Come procedere »
Ricopia senza modifiche il passo del testo sugli enti del Terzo settore che va da "È vero, di opportunità" fino a "nostri enti locali." compreso.

Testo del documento »
━━━━━━━━━━━━━━━━

La nostra formatrice e consulente Stefania Fossati, esperta di progettazione sociale ed europea e di volunteer management, è stata intervistata da Radio Lombardia, per parlare dell'importanza degli enti del Terzo settore in questo particolare momento storico e soprattutto delle opportunità di finanziamento. Quanti sono gli enti capaci di coglierle e quando è importante - specie per gli enti medi e piccoli - professionalizzarsi e fare rete per incrementare il proprio impatto?
La pandemia prima e l'attuale situazione della guerra in Ucraina hanno dato, e continuano a dare, una prova sempre più evidente di quanto il Terzo settore sia fondamentale per il nostro Paese. Gli enti hanno dimostrato di poter reagire e di poterlo fare anche in maniera immediata, essendo molto vicini alle realtà che necessitano di supporto ed essendo capaci di intercettare i reali bisogni dei territori. Ancor più con questa guerra, dalla quale emerge la necessità di accogliere tante persone, gli enti sono in prima linea a gestire e organizzare tutti quei servizi di accoglienza.
Guerra e pandemia hanno, però, riportato in auge anche il discorso dei fondi per finanziare e supportare al meglio questo settore così indispensabile. “Ma come vengono finanziati gli enti del Terzo settore? Di fondi ce ne sono tantissimi, soprattutto nel contesto europeo, ma quanto sono bravi gli enti a cogliere le opportunità?”.
È vero, di opportunità ce ne sono tante, soprattutto provenienti dall'Unione Europea, che mette a disposizione numerosi fondi, i quali, però, spesso sono poco conosciuti o meglio conosciuti in modo sbagliato. Sussistono dei pregiudizi rispetto a come vengono assegnati, come vengono gestiti e come siano poco sfruttati. La mia missione è far comprendere agli enti del Terzo settore quante opportunità ci sono. Ce ne sono tantissime a livello europeo, con dei programmi, delle progettualità di ampio respiro, ma ci sono anche fondi che vanno a intercettare i bisogni dei singoli territori, i cosiddetti “fondi indiretti”, che sono fondi gestiti concretamente da quelli che sono i nostri ministeri, dalle nostre regioni, dai nostri enti locali.
“Al netto delle grandi organizzazioni, qual è la percentuale di enti capaci di cogliere queste opportunità? È auspicabile andare verso una maggiore professionalizzazione del settore?”

━━━━━━━━━━━━━━━━

Contenuto dei dati »
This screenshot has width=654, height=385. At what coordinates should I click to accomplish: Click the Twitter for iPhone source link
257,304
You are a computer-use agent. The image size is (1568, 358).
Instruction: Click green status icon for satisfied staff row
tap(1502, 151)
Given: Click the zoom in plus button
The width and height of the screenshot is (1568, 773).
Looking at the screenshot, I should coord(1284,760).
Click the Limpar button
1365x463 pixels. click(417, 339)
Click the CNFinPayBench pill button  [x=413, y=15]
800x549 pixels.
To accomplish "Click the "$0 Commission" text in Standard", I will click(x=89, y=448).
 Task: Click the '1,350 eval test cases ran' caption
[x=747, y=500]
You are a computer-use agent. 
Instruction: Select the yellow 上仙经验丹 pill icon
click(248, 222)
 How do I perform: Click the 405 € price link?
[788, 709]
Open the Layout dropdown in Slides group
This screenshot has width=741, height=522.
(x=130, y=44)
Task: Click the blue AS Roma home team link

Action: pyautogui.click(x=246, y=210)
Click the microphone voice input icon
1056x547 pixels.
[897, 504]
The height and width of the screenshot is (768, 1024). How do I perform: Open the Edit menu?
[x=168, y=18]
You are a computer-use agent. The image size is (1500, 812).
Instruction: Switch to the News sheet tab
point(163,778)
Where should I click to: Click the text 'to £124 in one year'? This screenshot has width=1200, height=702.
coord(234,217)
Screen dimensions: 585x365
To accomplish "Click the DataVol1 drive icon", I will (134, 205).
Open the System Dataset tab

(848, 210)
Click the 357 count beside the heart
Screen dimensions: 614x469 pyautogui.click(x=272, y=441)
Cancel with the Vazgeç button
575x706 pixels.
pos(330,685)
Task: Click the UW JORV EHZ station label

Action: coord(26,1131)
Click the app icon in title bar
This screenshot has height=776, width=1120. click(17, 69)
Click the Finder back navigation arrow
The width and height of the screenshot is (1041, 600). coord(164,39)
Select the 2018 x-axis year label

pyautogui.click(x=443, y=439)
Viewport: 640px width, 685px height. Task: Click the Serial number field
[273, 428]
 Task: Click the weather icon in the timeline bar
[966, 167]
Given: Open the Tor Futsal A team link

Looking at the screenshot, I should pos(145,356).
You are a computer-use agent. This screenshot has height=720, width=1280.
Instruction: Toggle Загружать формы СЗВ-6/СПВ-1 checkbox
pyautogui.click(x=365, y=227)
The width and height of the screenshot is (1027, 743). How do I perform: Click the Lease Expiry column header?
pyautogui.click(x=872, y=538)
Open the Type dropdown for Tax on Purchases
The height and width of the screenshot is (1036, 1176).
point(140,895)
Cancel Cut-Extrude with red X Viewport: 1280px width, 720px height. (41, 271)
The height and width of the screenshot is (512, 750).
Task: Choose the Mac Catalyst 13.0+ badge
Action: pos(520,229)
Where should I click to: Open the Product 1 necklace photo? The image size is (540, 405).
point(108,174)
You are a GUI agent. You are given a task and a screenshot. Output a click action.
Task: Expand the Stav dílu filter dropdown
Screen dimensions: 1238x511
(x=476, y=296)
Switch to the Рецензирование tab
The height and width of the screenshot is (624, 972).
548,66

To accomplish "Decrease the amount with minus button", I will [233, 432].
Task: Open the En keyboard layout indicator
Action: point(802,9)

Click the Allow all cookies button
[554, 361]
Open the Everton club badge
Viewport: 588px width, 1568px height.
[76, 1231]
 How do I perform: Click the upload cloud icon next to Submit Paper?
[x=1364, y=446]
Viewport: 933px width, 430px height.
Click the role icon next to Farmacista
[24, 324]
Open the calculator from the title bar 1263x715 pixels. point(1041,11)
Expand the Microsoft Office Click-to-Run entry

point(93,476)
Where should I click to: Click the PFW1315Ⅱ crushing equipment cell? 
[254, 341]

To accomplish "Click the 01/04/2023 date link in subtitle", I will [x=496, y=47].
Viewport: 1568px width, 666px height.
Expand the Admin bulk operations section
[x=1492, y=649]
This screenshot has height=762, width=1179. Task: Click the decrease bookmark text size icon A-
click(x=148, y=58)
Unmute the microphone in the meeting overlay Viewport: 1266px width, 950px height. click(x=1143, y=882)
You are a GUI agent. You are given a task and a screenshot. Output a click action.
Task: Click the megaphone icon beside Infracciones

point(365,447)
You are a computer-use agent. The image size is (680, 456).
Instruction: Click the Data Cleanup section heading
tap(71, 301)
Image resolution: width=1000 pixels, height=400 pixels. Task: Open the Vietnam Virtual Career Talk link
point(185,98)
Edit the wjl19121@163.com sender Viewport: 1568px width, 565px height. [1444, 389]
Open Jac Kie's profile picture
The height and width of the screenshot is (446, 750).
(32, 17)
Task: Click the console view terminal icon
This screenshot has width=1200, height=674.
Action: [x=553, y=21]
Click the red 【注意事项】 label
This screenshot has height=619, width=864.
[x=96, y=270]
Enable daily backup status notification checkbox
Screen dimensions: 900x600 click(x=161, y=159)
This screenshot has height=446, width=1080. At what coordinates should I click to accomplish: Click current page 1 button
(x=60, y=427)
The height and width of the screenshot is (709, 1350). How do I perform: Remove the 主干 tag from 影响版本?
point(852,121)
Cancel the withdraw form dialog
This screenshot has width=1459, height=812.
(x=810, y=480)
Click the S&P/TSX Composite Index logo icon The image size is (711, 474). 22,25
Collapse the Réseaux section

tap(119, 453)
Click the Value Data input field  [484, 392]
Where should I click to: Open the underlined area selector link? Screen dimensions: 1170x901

━━━━━━━━━━━━━━━━

Compito svolto »
È vero, di opportunità ce ne sono tante, soprattutto provenienti dall'Unione Europea, che mette a disposizione numerosi fondi, i quali, però, spesso sono poco conosciuti o meglio conosciuti in modo sbagliato. Sussistono dei pregiudizi rispetto a come vengono assegnati, come vengono gestiti e come siano poco sfruttati. La mia missione è far comprendere agli enti del Terzo settore quante opportunità ci sono. Ce ne sono tantissime a livello europeo, con dei programmi, delle progettualità di ampio respiro, ma ci sono anche fondi che vanno a intercettare i bisogni dei singoli territori, i cosiddetti “fondi indiretti”, che sono fondi gestiti concretamente da quelli che sono i nostri ministeri, dalle nostre regioni, dai nostri enti locali.